Niente, l'ESTATE s'è inceppata malamente. Il METEO è ingestibile
Non è questo quel che ci aspettiamo da luglio
Tutti a chiedersi, giustamente e lecitamente, se la bella stagione – che tanto bella sino a questo momento non lo è stata affatto – continuerà su questi binari . Siamo a luglio, è giusto che splenda il sole, che l’aria sia ferma, che faccia caldo. E’ giusto, insomma, che l’Estate faccia appieno il proprio dovere.

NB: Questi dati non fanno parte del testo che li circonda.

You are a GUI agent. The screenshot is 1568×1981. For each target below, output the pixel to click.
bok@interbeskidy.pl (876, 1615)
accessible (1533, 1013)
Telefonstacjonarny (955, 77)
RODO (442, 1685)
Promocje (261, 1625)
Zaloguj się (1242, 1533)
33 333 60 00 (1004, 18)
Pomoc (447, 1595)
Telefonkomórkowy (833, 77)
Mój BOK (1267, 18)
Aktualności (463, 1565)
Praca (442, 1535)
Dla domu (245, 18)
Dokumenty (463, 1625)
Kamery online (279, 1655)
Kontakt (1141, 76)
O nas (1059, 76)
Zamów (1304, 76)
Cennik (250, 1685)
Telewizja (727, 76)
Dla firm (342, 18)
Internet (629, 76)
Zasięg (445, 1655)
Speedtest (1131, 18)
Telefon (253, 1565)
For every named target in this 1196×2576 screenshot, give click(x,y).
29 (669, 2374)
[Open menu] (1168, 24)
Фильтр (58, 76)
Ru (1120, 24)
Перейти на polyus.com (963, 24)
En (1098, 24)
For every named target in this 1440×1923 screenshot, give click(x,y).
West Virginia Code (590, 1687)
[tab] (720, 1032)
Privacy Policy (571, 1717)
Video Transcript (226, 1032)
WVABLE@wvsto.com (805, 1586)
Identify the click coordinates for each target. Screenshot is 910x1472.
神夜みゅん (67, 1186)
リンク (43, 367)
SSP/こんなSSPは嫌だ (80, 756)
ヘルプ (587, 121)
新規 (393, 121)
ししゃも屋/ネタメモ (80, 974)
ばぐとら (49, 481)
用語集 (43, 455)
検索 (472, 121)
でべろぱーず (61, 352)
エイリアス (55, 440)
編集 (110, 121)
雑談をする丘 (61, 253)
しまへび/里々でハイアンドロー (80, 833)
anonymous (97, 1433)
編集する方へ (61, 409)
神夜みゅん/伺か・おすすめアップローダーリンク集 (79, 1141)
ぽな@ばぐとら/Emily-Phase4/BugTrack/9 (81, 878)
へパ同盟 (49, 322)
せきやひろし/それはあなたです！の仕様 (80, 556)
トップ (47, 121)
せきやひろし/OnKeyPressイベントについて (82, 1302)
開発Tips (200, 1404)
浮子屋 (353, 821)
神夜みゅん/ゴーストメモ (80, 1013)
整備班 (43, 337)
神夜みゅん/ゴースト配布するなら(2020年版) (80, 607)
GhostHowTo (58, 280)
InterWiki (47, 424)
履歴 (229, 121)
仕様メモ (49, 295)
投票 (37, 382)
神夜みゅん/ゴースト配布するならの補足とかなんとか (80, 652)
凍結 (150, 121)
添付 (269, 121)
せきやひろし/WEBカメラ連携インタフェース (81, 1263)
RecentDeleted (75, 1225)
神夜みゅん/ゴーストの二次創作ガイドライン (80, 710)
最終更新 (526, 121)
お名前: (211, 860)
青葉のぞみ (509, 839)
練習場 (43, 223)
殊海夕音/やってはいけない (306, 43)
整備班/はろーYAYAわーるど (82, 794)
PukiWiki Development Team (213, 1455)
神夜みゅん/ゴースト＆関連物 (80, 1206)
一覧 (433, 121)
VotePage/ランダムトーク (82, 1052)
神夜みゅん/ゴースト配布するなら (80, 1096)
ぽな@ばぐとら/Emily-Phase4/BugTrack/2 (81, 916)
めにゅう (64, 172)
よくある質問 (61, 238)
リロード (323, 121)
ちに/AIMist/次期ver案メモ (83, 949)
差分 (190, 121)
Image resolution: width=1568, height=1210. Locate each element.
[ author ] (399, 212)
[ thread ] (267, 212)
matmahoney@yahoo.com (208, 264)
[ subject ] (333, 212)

Invece no, soffia il vento, si sono ripresentati temporali di una certa portata . I contrasti termici scatenati dall’aria oceanica hanno dato luogo a instabilità atmosferica imponente. E’ uno scenario che, per tutto giugno, ha picchiato duro in varie zone d’Italia. Il caldo non è mancato, tranne al Nord, ma i repentini crolli termici hanno generato tutto questo trambusto.
Trambusto destinato a proseguire anche nel corso delle prossime ore, diciamo almeno sino a metà settimana. Stiamo parlando di un meteo davvero ingestibile, per non dire incomprensibile. Stiamo parlando di un meteo che spesso e volentieri desta preoccupazione. Stiamo parlando di un meteo che spesso e volentieri causa danni.
Ecco, così no, non si può andare avanti . Lo si è scritto e riscritto, ci sarebbero le vie di mezzo, non per forza di cose dobbiamo passare da un estremo all’altro. Invece no, fino a questo momento nessuna scappatoia, fino a questo momento sta accadendo tutto e il contrario di tutto.
Quando si pensava che l’Estate africana prendesse il sopravvento ecco sopraggiungere il fresco, il gran fresco incipiente . Quando sembrava che il caldo potesse durare vita natural durante ecco il vocione dell’Atlantico, pronto a spazzar via le velleità di conquista dell’Anticiclone Africano.
Insomma, gli amanti del sole e del caldo dovranno pazientare ancora. Forse qualche giorno, forse no, questo lo vedremo . Fatto sta che così il meteo è davvero ingestibile, fatto sta che sino a questo momento possiamo affermare – senza paura di essere smentiti – che l’Estate s’è inceppata. Malamente.